Михалыч, негромко выругавшись, дернул на себя ручку двери и вошел в подъезд. Поднявшись на одном дыхании на свой пока еще законный третий этаж, он остановился. Годы давали о себе знать. Немного переведя дух, Семен Михайлович вошел в квартиру. Разувшись, и сняв пиджак, он прошел на кухню и, разобрав сумку, начал не торопясь нарезать закуски. Примерно через два часа с работы должен был вернуться внук, и ему хотелось успеть организовать праздничный стол. Картошка на плите весело кипела. Из радиоприемника на стенке звучал звонкий голос Пугачевой, поющий о том, что могут короли. Пенсионер достал из холодильника банку шпрот и, положив на разделочный стол, вонзил в нее нож. Струя масла, вырвавшаяся из консервы, угодила на дедовы грамоты за примерную работу, когда-то торжественно выданные в актовых залах на общественных собраниях, а теперь закрывавшие огромную дыру от отсыревших обоев у стола. Старик усмехнулся. Он уже давно относился с юмором к своим трудовым достижениям, а в последнее время и подавно. Вскрыв консерву, Михалыч прервался для того, чтобы заточить нож, услышав шум подъехавшего автомобиля он, кончиком ножа отодвинув в сторону занавеску, посмотрел в окно. Окна его квартиры выходили во внутренний двор «Ринобанка». Вот в этот самый двор сейчас и въезжала очередная инкассаторская машина. Каждый день приблизительно в одно и то же время приезжали инкассаторы и, судя по всему, свозили денежные знаки из филиалов города в центральное отделение банка. В углу двора стоял припыленный и притрушенный желтой листвой серо-синий бронированный фургон. Он выезжал аккуратно один раз в неделю. После выхода на пенсию у Семена Михайловича ощутимо прибавилось времени для того, чтобы замечать то, что раньше его не интересовало вовсе.

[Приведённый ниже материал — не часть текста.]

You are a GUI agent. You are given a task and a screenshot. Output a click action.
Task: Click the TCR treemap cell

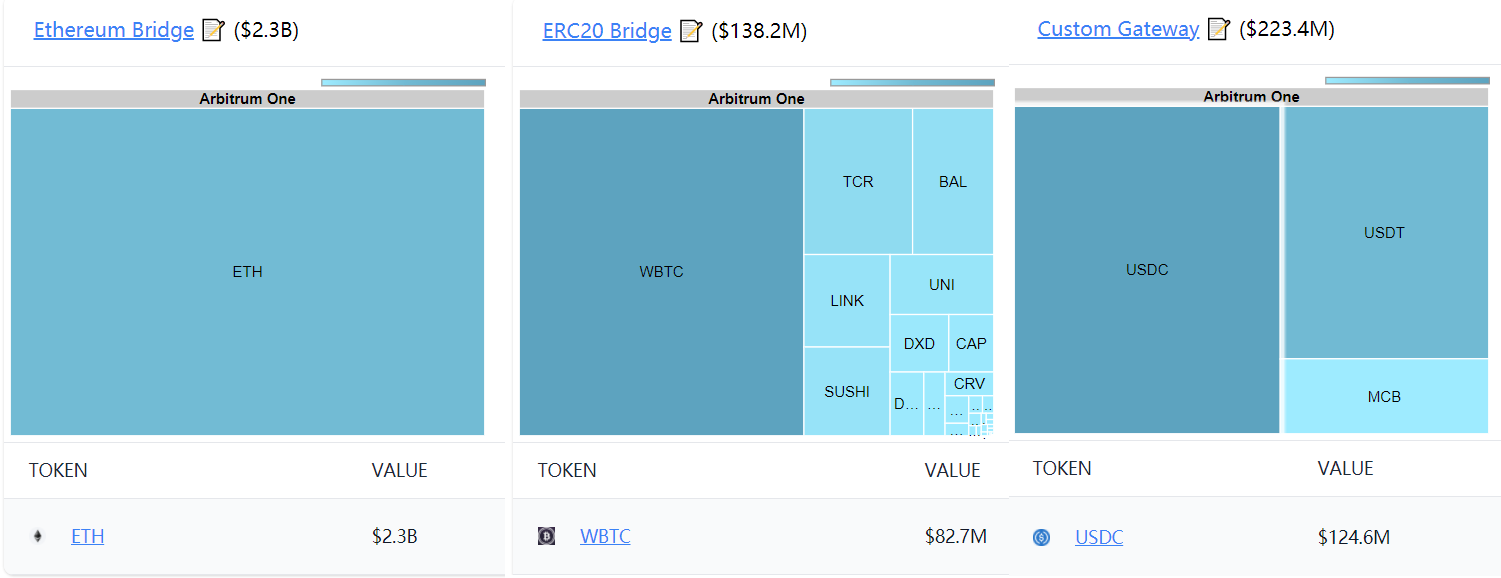click(x=858, y=182)
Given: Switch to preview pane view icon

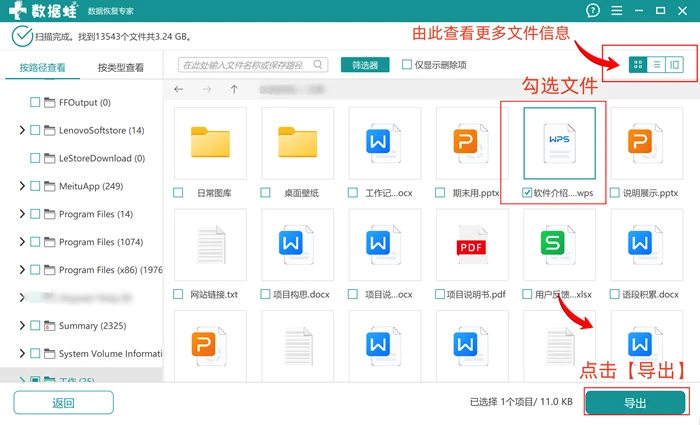Looking at the screenshot, I should point(675,65).
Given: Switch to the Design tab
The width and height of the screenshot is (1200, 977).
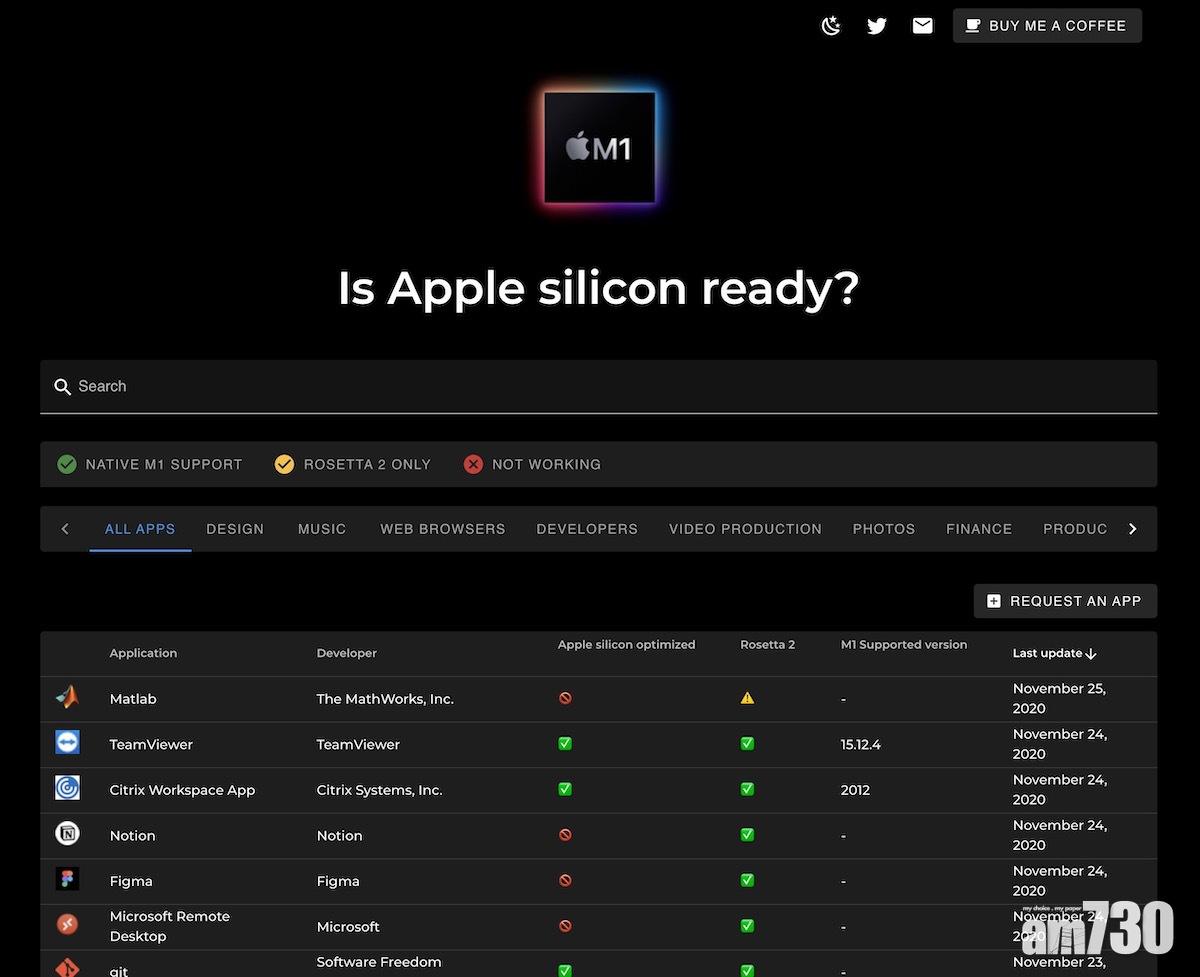Looking at the screenshot, I should tap(235, 529).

От досужих наблюдений его отвлек звук ключа, провернувшегося в замочной скважине.
«Это пришел внук Пашка, больше некому», – подумал дед и не ошибся.
Дело в том, что по сложившимся семейным обстоятельствам им с внуком приходилось ютиться вдвоем в этой однокомнатной квартире. После того, как родители Павла, попытав счастья на родине, продали свою двухкомнатную квартиру и уехали на заработки за границу. Пашку же оставили на попечительство деду.

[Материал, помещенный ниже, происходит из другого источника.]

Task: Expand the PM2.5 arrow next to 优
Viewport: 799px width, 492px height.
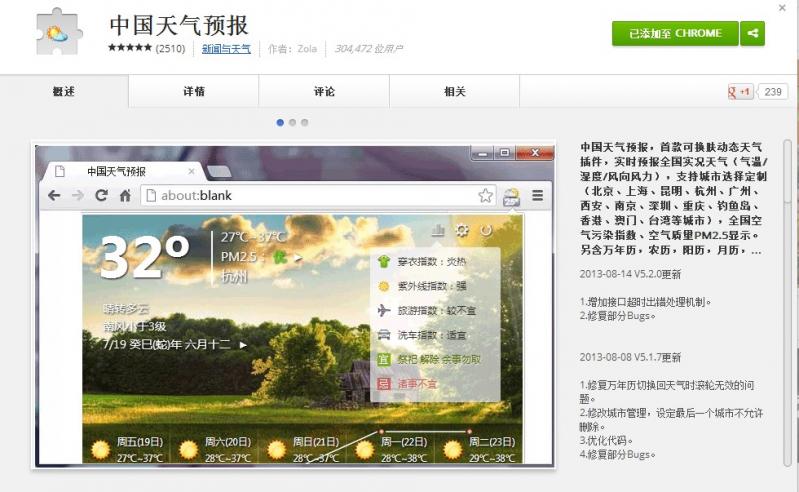Action: (x=297, y=257)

Семен Михайлович был отцом Пашкиной мамы, а та была замужем за сиротой из детского дома, поэтому у Павла на родине, кроме деда, из близких ему людей никого не осталось. Денег, оставленных родителями на первое время, хватило на два месяца не голодной жизни и зимние кроссовки.
– Привет, дед! Уже суетишься? – Паша прошел на кухню.
– Привет, Пашунь, чего так рано? Отпросился?
– Отпросили. Потом расскажу, давай лучше я нашинкую – у меня получится быстрее.
Дед спорить не стал. Паша в свое время окончил ПТУ на повара, но работал пока на стройке, потому что попасть на хорошее место оказалось сложнее, чем он ожидал, а жить на что-то нужно было. Павел был немного выше деда, имел среднюю комплекцию и темно-русые вьющиеся волосы. Одеваться любил просто: футболка, джинсы, пайта с капюшоном. Зимой и летом предпочитал обувать кроссовки – он считал их удобными, практичными и вечно модными.
– Уведомление видел? – спросил дед.
– Да, дают нам две недели на выезд.
– Что об этом думаешь?
– Думаю, надо было сначала строить, а уж потом сносить. А так поселят нас в комнатуху два на два метра, где, ложась на ночь спать, будем страдать от недостатка кислорода, а для того, чтобы попасть в туалет, придется полчаса терпеть по дороге к нему, это если он окажется свободным. А еще очередь на кухню, на которой кто угодно может попробовать твой борщ, когда он варится без тебя, а после сделанного замечания еще и плюнуть. Где проблема со стиркой и сушкой белья и приходом домой после двадцати трех и прочими подводными камнями.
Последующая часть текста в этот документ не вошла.